Les Ingouches se nomment eux-mêmes Ghalghaï, le nom qui, d'après les chercheurs provient de l'ingouche ghal: forteresse, et ghaï : habitants. Et il n'y a rien d'anodin dans ce nom. Ce peuple étonnant du Caucase est célèbre surtout pour ses tours de clan, étonnantes bâtisses qui rappellent un peu les tours toscanes de San Gimignano. On en décompte près de 200 dans le district de Djeïrakh, un pays montagneux situé à une altitude de 1 200 à 2 000 mètres. Le plus grand complexe, Eguikal, en compte plus de 40. Les montagnes ont permis au peuple de survivre, et les tours sont aujourd'hui le symbole non seulement de la résistance, mais de la fierté des descendants des bâtisseurs d'antan.
Les tours Vovnouchki constituent la forteresse la plus célèbre. Elle a été même en finale du concours visant à élire les Sept merveilles de Russie. Ressemblant à des châteaux hauts perchés des cathares, ces tours ont été défendues contre les invasions à travers les siècles par les habitants locaux. Habitées il n'y a pas si longtemps, elles n'ont été désertées que suite à la déportation stalinienne.

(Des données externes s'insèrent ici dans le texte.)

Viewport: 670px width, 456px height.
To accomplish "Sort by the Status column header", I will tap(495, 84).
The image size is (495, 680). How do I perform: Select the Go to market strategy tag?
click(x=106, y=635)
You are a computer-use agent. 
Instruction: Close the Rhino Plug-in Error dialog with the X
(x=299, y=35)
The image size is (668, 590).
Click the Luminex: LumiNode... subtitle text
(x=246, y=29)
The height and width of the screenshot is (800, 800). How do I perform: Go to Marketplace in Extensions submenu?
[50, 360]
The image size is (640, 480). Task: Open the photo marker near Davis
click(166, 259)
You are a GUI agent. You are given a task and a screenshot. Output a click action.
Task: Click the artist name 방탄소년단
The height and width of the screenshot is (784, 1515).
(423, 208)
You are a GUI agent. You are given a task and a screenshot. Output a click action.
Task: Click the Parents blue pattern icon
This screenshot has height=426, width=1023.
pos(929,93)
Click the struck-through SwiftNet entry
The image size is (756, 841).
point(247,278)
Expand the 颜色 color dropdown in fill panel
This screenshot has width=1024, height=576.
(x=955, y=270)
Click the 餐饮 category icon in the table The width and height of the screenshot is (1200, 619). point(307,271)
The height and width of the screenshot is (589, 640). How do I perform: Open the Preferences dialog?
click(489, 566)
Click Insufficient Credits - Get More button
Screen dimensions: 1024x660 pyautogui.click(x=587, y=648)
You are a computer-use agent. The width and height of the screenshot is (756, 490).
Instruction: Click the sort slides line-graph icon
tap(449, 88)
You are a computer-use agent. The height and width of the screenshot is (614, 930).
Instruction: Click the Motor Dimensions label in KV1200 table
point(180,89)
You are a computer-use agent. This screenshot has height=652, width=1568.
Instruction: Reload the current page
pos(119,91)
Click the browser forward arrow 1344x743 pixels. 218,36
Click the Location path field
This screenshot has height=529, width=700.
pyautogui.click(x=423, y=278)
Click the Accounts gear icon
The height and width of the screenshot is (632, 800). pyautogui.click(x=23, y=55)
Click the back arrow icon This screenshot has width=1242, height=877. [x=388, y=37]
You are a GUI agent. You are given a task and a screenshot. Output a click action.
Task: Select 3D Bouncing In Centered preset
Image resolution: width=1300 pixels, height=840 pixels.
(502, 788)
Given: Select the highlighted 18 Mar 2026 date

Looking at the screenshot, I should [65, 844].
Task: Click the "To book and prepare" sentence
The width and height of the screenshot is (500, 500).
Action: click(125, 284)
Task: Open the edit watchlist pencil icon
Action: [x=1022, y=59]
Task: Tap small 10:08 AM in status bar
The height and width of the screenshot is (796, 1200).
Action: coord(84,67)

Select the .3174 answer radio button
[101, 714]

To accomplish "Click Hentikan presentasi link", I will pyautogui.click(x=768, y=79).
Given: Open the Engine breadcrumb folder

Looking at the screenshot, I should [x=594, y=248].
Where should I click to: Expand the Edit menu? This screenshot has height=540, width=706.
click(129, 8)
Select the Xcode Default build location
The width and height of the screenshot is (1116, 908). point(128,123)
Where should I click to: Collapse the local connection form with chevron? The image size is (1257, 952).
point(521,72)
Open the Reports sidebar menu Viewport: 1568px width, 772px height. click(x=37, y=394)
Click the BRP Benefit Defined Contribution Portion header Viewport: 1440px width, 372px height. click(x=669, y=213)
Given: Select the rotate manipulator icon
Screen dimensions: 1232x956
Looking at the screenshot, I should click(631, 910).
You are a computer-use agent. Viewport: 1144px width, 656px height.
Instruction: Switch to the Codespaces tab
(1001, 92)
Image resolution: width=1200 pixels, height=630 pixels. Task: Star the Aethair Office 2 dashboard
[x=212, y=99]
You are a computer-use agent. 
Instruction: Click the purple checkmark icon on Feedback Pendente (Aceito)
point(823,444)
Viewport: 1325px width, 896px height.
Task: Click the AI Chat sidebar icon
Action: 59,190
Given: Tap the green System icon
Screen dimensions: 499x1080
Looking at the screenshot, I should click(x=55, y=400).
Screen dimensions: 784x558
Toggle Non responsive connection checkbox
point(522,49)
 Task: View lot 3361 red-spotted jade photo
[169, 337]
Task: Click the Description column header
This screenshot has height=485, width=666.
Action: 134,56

Elbrouz, le plus haut sommet de l'Europe
La Kabardino-Balkarie a été la quatrième république du Caucase russe voisine de la Tchétchénie à être emportée dans la tourmente terroriste. Les Français n'ont longuement entendu parler de ce petit pays qu'à travers des dépêches sur les actes terroristes, avant de découvrir cette année toute l'étendue (ou il faut plutôt dire l'«étroitesse») de sa vie à travers un film puissant de Kantemir Balagov «Tesnota — Une vie à l'étroit» qui raconte la vie d'une famille de la communauté juive du Caucase qui doit faire face à un enlèvement et une demande de rançon.
Mais de Kabardino-Balkarie dont la population n'atteint même pas un million d'habitants, les touristes connaissent surtout les pistes de ski et le Mont Elbrouz, le plus haut sommet d'Europe avec ses 5642 mètres d'altitude, qui s'élève au sud-ouest du pays. On loue en Europe la beauté et le caractère fort du Mont-Blanc, mais celui qui a vu une fois dans sa vie ce monstre sacré enneigé, ce volcan éteint depuis 5000 ans avec son double sommet, ne l'oubliera guère.
Apres la conquête de la montagne par une expédition russe, organisée en 1829 par l'Académie des Sciences de Russie, la première ascension «étrangère» de l'Elbrouz a été effectuée en 1868 par les Anglais, accompagnés par leur guide français François Devouassoud et deux porteurs locaux. Depuis, le mont Elbrouz, ce véritable toit de l'Europe, fait partie des passages obligatoires des «5000 m», et depuis 1989, il accueille les championnats annuels de vitesse de montée. Les moins sportifs peuvent profiter d'un funiculaire qui les amene à l'altitude de 3847 mètres dans un monde minéral et glacé. Ou mieux encore: ils peuvent passer une semaine à skier sur les pentes encore assez peu fréquentées du site de Tcheget qui offre la meilleure vue sur les sommets de l'Elbrouz.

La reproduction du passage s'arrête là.